By the end of this guide, you should be able to make a confident go/no-go decision and execute the next steps without guessing.

Quick reality check

This path is usually a good fit if:

  • You want to quantify tax impact before committing to a city or visa path.
  • You prefer compliance-first planning over paying to fix late filings.

This path is harder if:

  • You have cross-border income, pensions, or assets with mixed tax treatment.
  • You are moving mid-year and your tax residence may split across countries.

Decision questions to answer first

  • Which foreign asset categories apply to your household?
  • Do reported values and thresholds likely trigger filing duties?
  • How should accounts/assets be documented to survive follow-up questions?

Step-by-step main guidance

1. Classify foreign assets into reporting categories.

2. Confirm valuation methodology and cutoff dates.

3. Document ownership percentages and account control details.

4. Prepare filing draft and evidence index before deadline pressure.

5. Archive support files for audit/readiness purposes.

Costs, timing, and required documents

Use these ranges for planning, not as guarantees:

  • Data collection and classification: 1 to 4 weeks for most households.
  • Advisor review and planning model: 1 to 3 weeks depending on complexity.
  • First filing cycle in Spain: quarterly and annual deadlines require calendar setup.

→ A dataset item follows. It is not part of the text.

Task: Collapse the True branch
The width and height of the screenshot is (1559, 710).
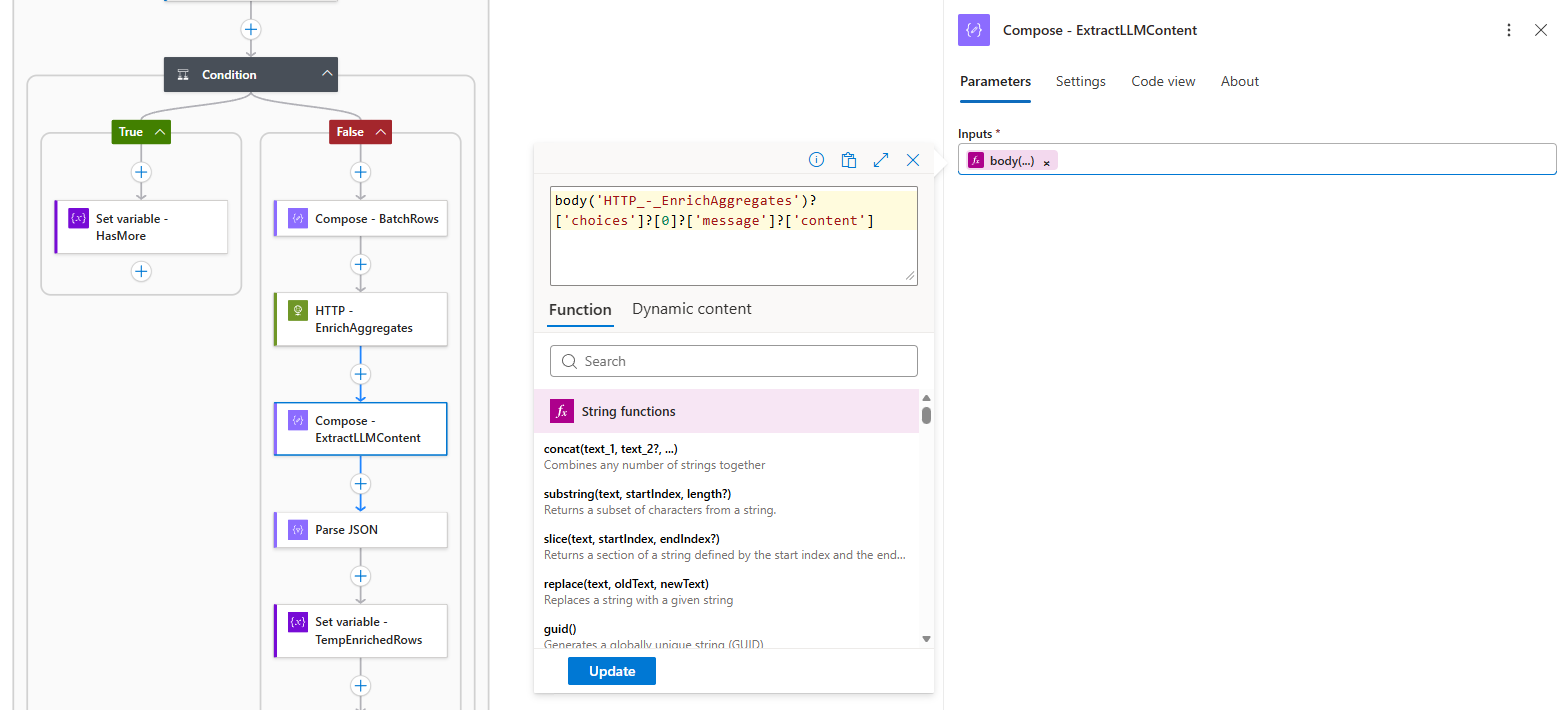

Core documents to prepare:

  • Foreign account statements and year-end valuation records.
  • Investment and property ownership documents outside Spain.
  • Joint ownership evidence and percentage allocations.
  • Historical reporting records if you filed previously.
  • Working papers that tie each reported figure to source documents.

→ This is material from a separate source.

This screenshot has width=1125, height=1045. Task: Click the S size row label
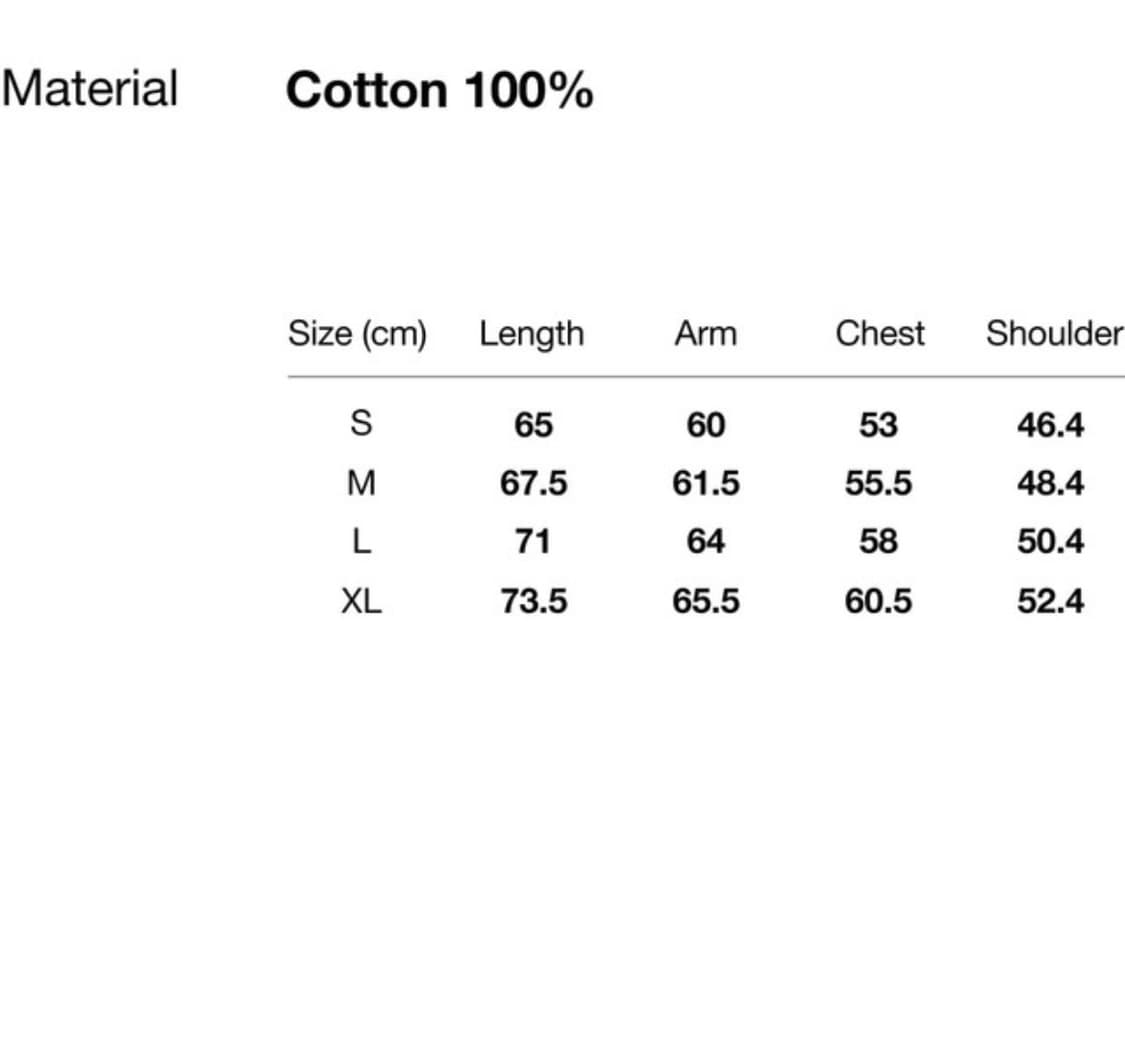(361, 424)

Common mistakes and how to avoid them

  • Ignoring jointly held assets because balances appear split across owners.
  • Keeping summary totals without source statements by category.
  • Confusing immigration residency dates with tax residency rules.

Final action plan: what to do this week

  1. List all foreign accounts, assets, and ownership shares.
  2. Collect year-end statements and valuation evidence.
  3. Draft category-level totals with source cross-references.
  4. Book a technical review before submission.